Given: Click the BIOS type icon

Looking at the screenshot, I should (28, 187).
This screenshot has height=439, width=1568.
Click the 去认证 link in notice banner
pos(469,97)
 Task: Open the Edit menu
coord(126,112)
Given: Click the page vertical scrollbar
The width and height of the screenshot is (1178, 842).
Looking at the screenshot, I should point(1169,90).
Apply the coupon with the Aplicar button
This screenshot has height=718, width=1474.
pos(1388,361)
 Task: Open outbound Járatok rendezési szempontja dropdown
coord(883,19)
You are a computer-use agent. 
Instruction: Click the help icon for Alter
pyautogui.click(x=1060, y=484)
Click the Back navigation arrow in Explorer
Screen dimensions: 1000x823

__Exercise goal__.
Please convert each line of the listing above into a JSON list of strings, one string per line, leaving out any blank lines.

__Written response__.
[
  "Given: Click the BIOS type icon",
  "Looking at the screenshot, I should (28, 187).",
  "This screenshot has height=439, width=1568.",
  "Click the 去认证 link in notice banner",
  "pos(469,97)",
  " Task: Open the Edit menu",
  "coord(126,112)",
  "Given: Click the page vertical scrollbar",
  "The width and height of the screenshot is (1178, 842).",
  "Looking at the screenshot, I should point(1169,90).",
  "Apply the coupon with the Aplicar button",
  "This screenshot has height=718, width=1474.",
  "pos(1388,361)",
  " Task: Open outbound Járatok rendezési szempontja dropdown",
  "coord(883,19)",
  "You are a computer-use agent. ",
  "Instruction: Click the help icon for Alter",
  "pyautogui.click(x=1060, y=484)",
  "Click the Back navigation arrow in Explorer",
  "Screen dimensions: 1000x823"
]